## START SOURCE PASSAGE

As the competition ramps up, Netflix cannot afford to take its foot off the gas. That means paying down debt or investing in other areas takes a back seat. Netflix has ventured into gaming and merchandising, but it cannot commit itself fully to any of these areas. It is a video streaming business, first and foremost. That cannot change, considering the competitive nature of the industry.

Another major issue with this business model is a lack of diversification. Amazon, Apple, and The Walt Disney Company are major conglomerates, and streaming is only a portion of their revenues. Even if they do not do well in this area, they have several business areas to fall back on. No such luxury exists for Netflix.

Netflix Is Not a Cheap Stock

Netflix is not a cheap stock. It is a bellwether for the streaming industry, and its price reflects its position. An excellent third quarter means there is limited upside at this point. That will not change for some time. The company is still receiving praise for “Squid Game,” which is estimated to be worth almost $900 million.

Furthermore, its recent addition, “Red Notice,” is now a member of Netflix’s Top 10 Most Popular English Films of all time. Clearly, the streamer is at the top of its game. With a full content slate to end the year, price momentum will not slow down.

## END SOURCE PASSAGE
## START DATA BLOCK

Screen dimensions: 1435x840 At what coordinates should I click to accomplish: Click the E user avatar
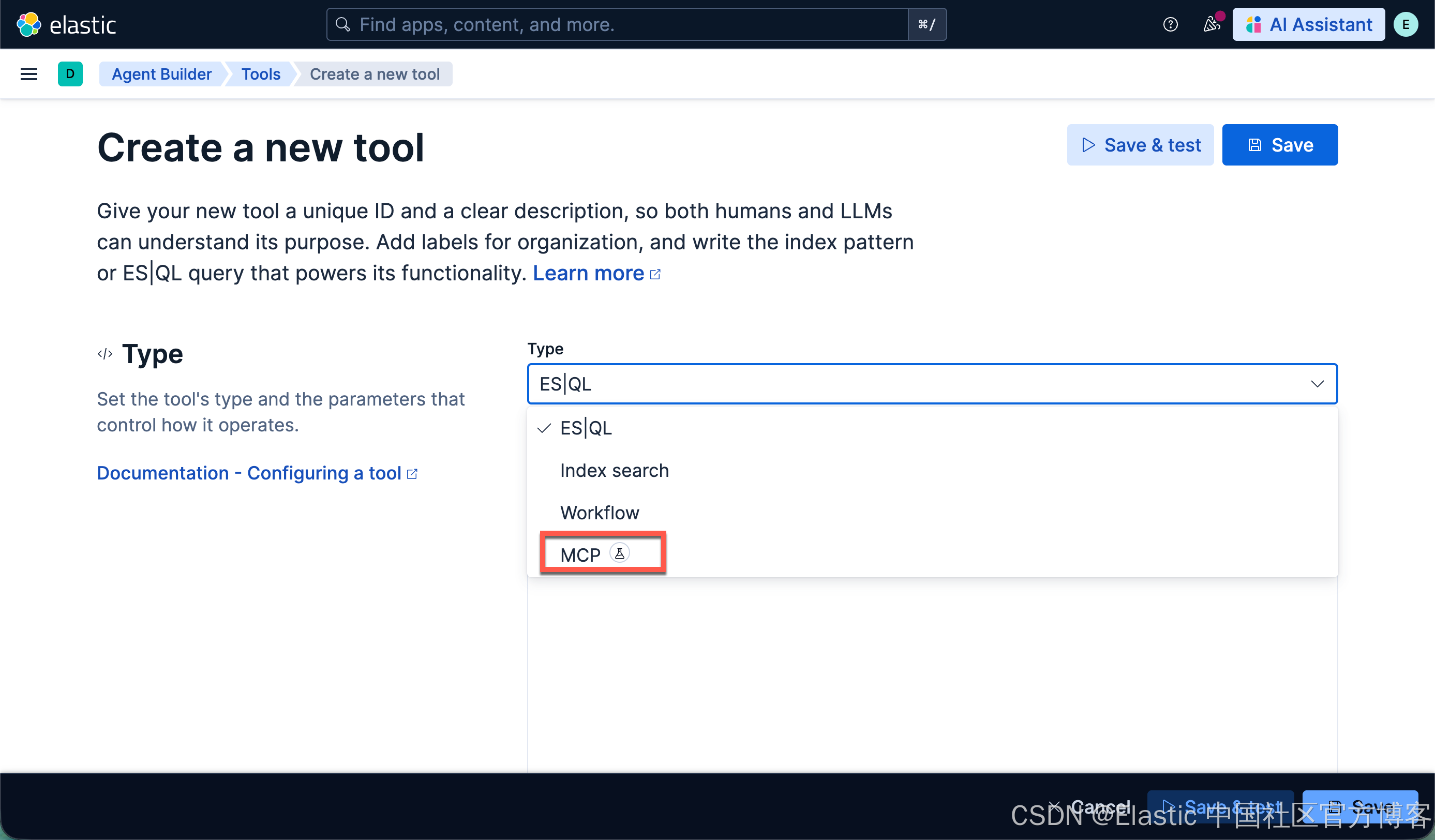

## END DATA BLOCK

→ PROBLEMS AND TASKS
a) According to the Netflix stock passage, what is "Squid Game" estimated to be worth?
b) Rewrite the Netflix stock passage starting with "Furthermore, its recent" and going on through "not slow down.", swapping "streamer" for "platform".
c) Write the next part of the Netflix stock passage, picking up after its final sentence.

→ EXPECTED RESPONSES
a) Almost $900 million.

b)
Furthermore, its recent addition, “Red Notice,” is now a member of Netflix’s Top 10 Most Popular English Films of all time. Clearly, the platform is at the top of its game. With a full content slate to end the year, price momentum will not slow down.

c)
The only thing that can potentially knock it off its perch is competition. Disney is perhaps the biggest threat. However, Netflix joined the streaming industry when it was still relatively obscure, which wasn’t the case for Disney or Amazon. As a result, Netflix should hold its own. It has an impressive content library that caters to every section of its audience. Moreover, an asset-light model singularly focused on streaming sets it apart. 

The only negative is valuation, as several tailwinds have boosted its share price significantly year-to-date. Hence, value investors will have to employ a wait-and-see approach for now.

Wall Street’s Take

Netflix has long been a Wall Street darling. However, this has changed a bit recently. Netflix has a Moderate Buy consensus rating, based on 26 Buys, four Holds, and three Sells assigned in the past three months. At $683.65, the average Netflix price target implies 13.5% upside potential.

Disclosure: At the time of publication, Faizan Farooque did not have a position in any securities mentioned in this article.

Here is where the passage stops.